Remember them? Maybe you’d have to be there:
Unfortunately, one of the fatal flaws in the now-dominant constitutional theory of Originalism is that it substitutes appeals to past generations’ subjective understandings for any conceptual and logical legal argument. Since such a substitution is not literally possible, some of the better Originalist thinkers have fashioned clever ways to smuggle in the latter by dressing up “abstract and ahistorical” arguments in ancient clothing (this is called “the Construction Zone”). Pointing to historical practice is not only confusing, since these practices sometimes conflicted and can be interpreted in different ways, but because we must infer general rules from those practices, and inferring general rules is, like it or not, necessarily an “abstract and ahistorical” undertaking. It’s no surprise, therefore, that the Kennedy decision itself employs an “abstract an ahistorical” principle, when it bases its decision on the presence or absence of “coercion” — which is an abstraction; a concept, not a list of specific historical events. Obviously history can inform a proper grasp of the law — just as the views of previous generations of scientists can help us understand a natural phenomenon — but actually understanding what the law is requires an objective analysis, which must rely on abstractions and “ahistorical” appeals to principle rather than, as Alexander Hamilton put it, rummaging through musty parchments. Given this confusion, it’s unsurprising that the Court drops the entire issue at that point, and gives us no guidance as to what exact kinds of “historical practices and understandings” should govern the question of whether something constitutes an “establishment of religion” or the “free exercise thereof.”

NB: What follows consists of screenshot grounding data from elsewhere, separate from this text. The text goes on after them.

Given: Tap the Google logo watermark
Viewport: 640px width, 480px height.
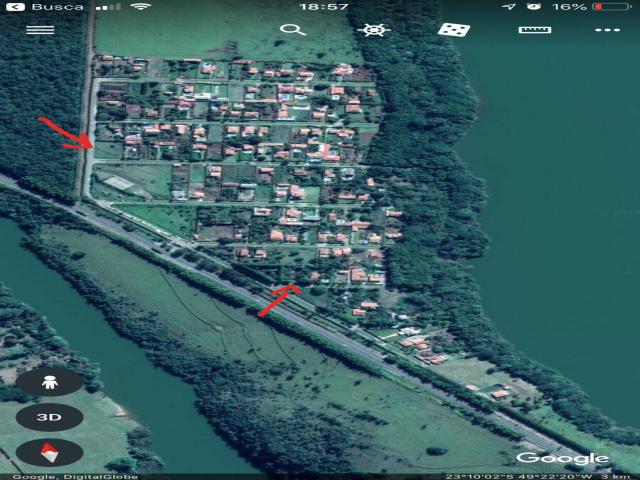Looking at the screenshot, I should coord(562,458).
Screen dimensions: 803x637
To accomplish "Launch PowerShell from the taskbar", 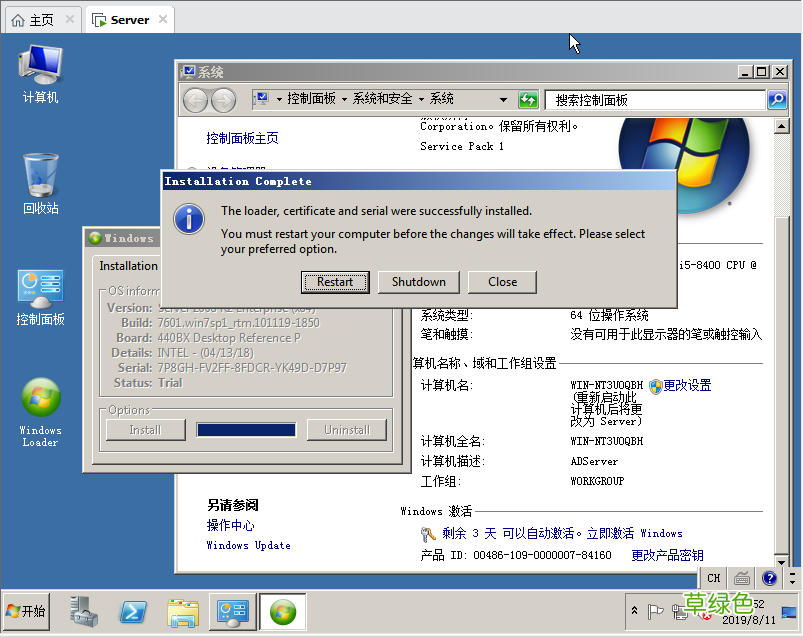I will (x=133, y=612).
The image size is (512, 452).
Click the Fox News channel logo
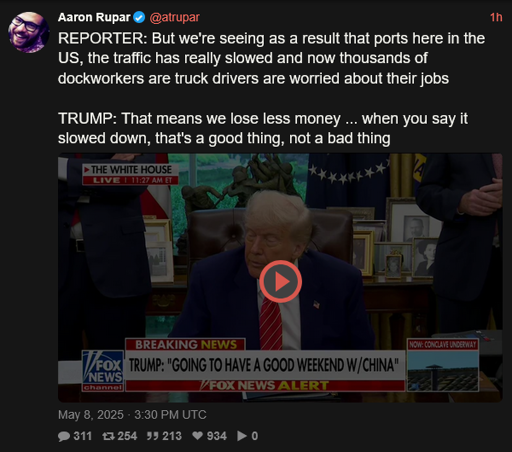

Given that government-funded schools are a century and a half older than the Constitution itself, and were in America’s early years quite heavily saturated in religion, it seems unlikely that a court relying on history alone — without any “abstract and ahistorical principle” to reinforce its constitutional understanding — would reach the same conclusion as the district court in the Dover case. Of course, schools — both public and private — were teaching Intelligent Design in 1791 (when the First Amendment was ratified), since it was the state of the art back then. And the Establishment Clause itself expressly allowed states to maintain their state-established churches; it was only over the course of the nineteenth century that they were abolished, and later still that the Fourteenth Amendment was viewed as forbidding states to force people to subsidize churches.Timothy Sandefur, “Religious Conservatism on the Supreme Court: Implications for Creationism?” at Panda’s Thumb (June 28, 2022)
For some, tormenting themselves with this stuff probably seems to make more sense than confronting the fact that Darwinism (which is generally what they mean by “evolution”) isn’t as widely believed as it used to be within biology. Never mind what a judge thinks should be taught to kids in school.
From Mind Matters News:
Note: The issues around evolution have become much more complex in the last couple of decades. Many evolutionary biologists find traditional Darwinian theory too narrow to encompass the broad range of changes observed in life forms over time. Groups like the Third Way, for example, are not in any sense creationists; they incorporate recent evidence for horizontal gene transfer, epigenetics, and devolution into their thinking. Just today in The Guardian, there was another call from mainstream evolutionary biologists for a new approach to evolutionary theory. It is possible that some bloggers who were comfortable defending a traditional Darwinian point of view have gotten tired of keeping up with the changes the field is undergoing.